◆ Schriftliche Aufgabe a
Tausche in der Datenliste das Wort „Viewport“ gegen „Anzeigebereich“ aus, und zwar nur im Abschnitt, der mit der Zeile mit „Advance to the“ beginnt und mit der Zeile mit „Action: (x=200, y=603)“ endet. Gib nur diese Zeilen wieder und lass alles andere unverändert.

Auch in den Hauptstädten spürt man die Auswirkungen des Kriegs. Allen voran in Berlin, wo zahlreiche Kriegsflüchtlinge angekommen sind, für die es auch Wohnraum und Schulplätze braucht. »Unsere Städte sollen sichere Häfen für geflüchtete Ukrainerinnen und Ukrainer sein«, sagte Berlins Regierende Bürgermeisterin Franziska Giffey (SPD), als ihre Pariser Amtskollegin Anne Hidalgo sie im September besuchte.
Paris und Berlin – das sind zum einen sehr unterschiedliche Städte. Als Bürgermeisterin ist Hildalgo nicht für das, was man als Großraum kennt, sondern nur für den Kern von Paris zuständig: etwas über zwei Millionen Einwohner auf einer Fläche, die acht Mal in das Stadtgebiet Berlins passt. Die Bevölkerungsdichte an der Seine ist um ein Vielfaches höher als in Berlin und die Mietpreise pro Quadratmeter mit 29 Euro auf einem Stand, den man in Berlin vermeiden will, wie Franziska Giffey in dieser Woche bei der Städtebaukonferenz Paris-Berlin sagt.
Unter den Partnerschaftsvertrag beider Städte setzten noch Eberhard Diepgen (CDU) als Regierenden Bürgermeister und der damalige Pariser Bürgermeister und spätere französische Präsident Jacques Chirac ihre Unterschriften. Das war 1987. Gerade einmal eine Seite lang war das Dokument. In den 35 Jahren seitdem ist viel passiert. Berlin ist nicht mehr durch die Mauer geteilt. Auch der Klimawandel ist gerade in den urbanen Zentren, deren Betonschluchten sich im Sommer extrem aufheizen, nicht mehr zu übersehen.
»In Städten werden die Auswirkungen globaler Veränderungen am schnellsten sichtbar. Ob beim Klima oder der Migration, wir schauen darauf wie durch ein Brennglas«, sagt Stadtentwicklungssenator Andreas Geisel (SPD) bei der Städtebaukonferenz. Ein oft geäußerter Befund, der mittlerweile auch mit der Hoffnung verbunden wird, dass nicht zuletzt in den Städten die Lösungen für global auftretende Probleme gefunden werden. Beispielhaft ist hier das überspitzte Plädoyer des US-amerikanischen Publizisten Benjamin Barber dafür, dass Bürgermeister die Welt regieren sollten. Denn in Städten würden pragmatische Lösungen gefunden für Probleme, an denen Nationalstaaten scheiterten, so die These. Wer die Berliner Verwaltungen kennt, dürfte daran seine Zweifel haben.

[Datenliste]
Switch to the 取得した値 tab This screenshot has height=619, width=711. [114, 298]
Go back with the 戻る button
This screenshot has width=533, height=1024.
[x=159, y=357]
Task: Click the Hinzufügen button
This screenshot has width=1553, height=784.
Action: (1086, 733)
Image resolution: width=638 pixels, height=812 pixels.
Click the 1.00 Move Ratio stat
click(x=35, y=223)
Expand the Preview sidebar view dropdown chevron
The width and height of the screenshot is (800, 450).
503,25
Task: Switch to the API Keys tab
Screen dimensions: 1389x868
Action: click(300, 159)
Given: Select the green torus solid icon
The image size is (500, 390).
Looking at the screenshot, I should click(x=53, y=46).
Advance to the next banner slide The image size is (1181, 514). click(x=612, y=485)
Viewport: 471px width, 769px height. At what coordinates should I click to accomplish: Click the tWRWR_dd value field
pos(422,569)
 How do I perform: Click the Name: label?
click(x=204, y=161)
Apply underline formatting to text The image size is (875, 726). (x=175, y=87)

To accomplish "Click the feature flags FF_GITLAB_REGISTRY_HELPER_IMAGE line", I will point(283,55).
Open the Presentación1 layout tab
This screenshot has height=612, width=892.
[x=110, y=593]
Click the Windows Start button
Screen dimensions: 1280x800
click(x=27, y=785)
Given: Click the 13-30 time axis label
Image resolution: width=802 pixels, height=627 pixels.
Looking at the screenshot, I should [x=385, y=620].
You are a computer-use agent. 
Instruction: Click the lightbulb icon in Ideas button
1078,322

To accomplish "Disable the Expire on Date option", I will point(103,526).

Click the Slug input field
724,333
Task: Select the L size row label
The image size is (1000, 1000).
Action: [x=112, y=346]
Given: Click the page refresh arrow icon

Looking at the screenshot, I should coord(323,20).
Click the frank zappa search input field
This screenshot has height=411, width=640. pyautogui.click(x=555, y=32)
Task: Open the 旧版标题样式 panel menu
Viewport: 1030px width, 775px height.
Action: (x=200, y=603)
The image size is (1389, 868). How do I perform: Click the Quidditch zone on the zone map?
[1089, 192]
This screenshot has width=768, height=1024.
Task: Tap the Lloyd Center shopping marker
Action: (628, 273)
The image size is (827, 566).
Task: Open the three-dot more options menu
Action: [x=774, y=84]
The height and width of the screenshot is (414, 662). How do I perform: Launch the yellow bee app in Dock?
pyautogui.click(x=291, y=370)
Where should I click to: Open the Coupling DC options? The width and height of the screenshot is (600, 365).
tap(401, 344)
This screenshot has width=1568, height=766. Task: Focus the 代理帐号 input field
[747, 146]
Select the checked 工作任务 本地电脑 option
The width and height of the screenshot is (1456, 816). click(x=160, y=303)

◆ Schriftliche Aufgabe b
Gib aus dem Artikel über Paris und Berlin den Abschnitt wörtlich wieder, der mit den Worten „Paris und Berlin“ beginnt und mit „Städtebaukonferenz Paris-Berlin sagt.“ endet.

◆ Endgültige Lösung a
Advance to the next banner slide The image size is (1181, 514). click(x=612, y=485)
Anzeigebereich: 471px width, 769px height. At what coordinates should I click to accomplish: Click the tWRWR_dd value field
pos(422,569)
 How do I perform: Click the Name: label?
click(x=204, y=161)
Apply underline formatting to text The image size is (875, 726). (x=175, y=87)

To accomplish "Click the feature flags FF_GITLAB_REGISTRY_HELPER_IMAGE line", I will point(283,55).
Open the Presentación1 layout tab
This screenshot has height=612, width=892.
[x=110, y=593]
Click the Windows Start button
Screen dimensions: 1280x800
click(x=27, y=785)
Given: Click the 13-30 time axis label
Image resolution: width=802 pixels, height=627 pixels.
Looking at the screenshot, I should [x=385, y=620].
You are a computer-use agent. 
Instruction: Click the lightbulb icon in Ideas button
1078,322

To accomplish "Disable the Expire on Date option", I will point(103,526).

Click the Slug input field
724,333
Task: Select the L size row label
The image size is (1000, 1000).
Action: [x=112, y=346]
Given: Click the page refresh arrow icon

Looking at the screenshot, I should coord(323,20).
Click the frank zappa search input field
This screenshot has height=411, width=640. pyautogui.click(x=555, y=32)
Task: Open the 旧版标题样式 panel menu
Anzeigebereich: 1030px width, 775px height.
Action: (x=200, y=603)

◆ Endgültige Lösung b
Paris und Berlin – das sind zum einen sehr unterschiedliche Städte. Als Bürgermeisterin ist Hildalgo nicht für das, was man als Großraum kennt, sondern nur für den Kern von Paris zuständig: etwas über zwei Millionen Einwohner auf einer Fläche, die acht Mal in das Stadtgebiet Berlins passt. Die Bevölkerungsdichte an der Seine ist um ein Vielfaches höher als in Berlin und die Mietpreise pro Quadratmeter mit 29 Euro auf einem Stand, den man in Berlin vermeiden will, wie Franziska Giffey in dieser Woche bei der Städtebaukonferenz Paris-Berlin sagt.